#### Exercise description:
For the entries below, the expected answer is the line with "Click the Keywords", the line with "This screenshot has height=1276, width=1995.", and every line between them, exactly as written, and nothing more.

#### Provided information:
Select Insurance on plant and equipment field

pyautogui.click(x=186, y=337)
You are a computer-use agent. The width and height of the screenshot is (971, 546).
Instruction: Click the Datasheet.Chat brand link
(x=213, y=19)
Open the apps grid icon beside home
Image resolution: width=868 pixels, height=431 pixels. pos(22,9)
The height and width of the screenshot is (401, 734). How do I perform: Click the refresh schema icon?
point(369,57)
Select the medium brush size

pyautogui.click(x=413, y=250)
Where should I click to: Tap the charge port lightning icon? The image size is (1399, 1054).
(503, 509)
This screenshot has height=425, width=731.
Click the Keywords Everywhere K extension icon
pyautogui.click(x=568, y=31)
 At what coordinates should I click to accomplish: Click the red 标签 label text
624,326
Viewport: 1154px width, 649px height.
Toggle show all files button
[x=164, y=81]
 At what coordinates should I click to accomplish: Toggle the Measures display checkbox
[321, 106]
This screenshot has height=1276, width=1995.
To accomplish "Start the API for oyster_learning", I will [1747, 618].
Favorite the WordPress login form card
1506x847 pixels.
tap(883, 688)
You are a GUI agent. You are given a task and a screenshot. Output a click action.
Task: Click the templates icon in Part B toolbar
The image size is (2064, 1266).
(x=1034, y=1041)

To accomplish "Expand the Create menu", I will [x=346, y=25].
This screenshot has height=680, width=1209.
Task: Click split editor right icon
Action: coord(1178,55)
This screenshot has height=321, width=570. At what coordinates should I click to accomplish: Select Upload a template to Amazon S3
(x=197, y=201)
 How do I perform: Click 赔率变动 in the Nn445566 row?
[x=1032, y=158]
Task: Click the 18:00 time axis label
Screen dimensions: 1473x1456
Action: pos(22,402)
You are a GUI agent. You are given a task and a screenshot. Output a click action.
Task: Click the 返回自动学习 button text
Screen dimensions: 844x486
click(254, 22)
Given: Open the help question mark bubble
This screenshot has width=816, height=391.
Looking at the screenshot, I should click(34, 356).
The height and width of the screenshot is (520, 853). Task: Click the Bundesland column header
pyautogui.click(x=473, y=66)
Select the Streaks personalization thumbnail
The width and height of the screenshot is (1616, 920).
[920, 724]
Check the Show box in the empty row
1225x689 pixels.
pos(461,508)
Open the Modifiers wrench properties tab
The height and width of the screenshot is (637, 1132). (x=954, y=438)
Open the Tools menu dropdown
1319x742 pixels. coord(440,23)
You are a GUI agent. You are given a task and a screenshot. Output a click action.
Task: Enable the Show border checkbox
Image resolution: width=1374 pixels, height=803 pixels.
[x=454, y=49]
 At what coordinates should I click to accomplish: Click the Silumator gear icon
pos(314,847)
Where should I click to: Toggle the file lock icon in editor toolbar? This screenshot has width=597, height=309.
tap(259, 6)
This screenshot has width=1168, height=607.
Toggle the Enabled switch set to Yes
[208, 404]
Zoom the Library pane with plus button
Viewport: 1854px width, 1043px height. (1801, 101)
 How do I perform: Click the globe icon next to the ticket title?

#### Solution to the exercise:
Click the Keywords Everywhere K extension icon
pyautogui.click(x=568, y=31)
 At what coordinates should I click to accomplish: Click the red 标签 label text
624,326
Viewport: 1154px width, 649px height.
Toggle show all files button
[x=164, y=81]
 At what coordinates should I click to accomplish: Toggle the Measures display checkbox
[321, 106]
This screenshot has height=1276, width=1995.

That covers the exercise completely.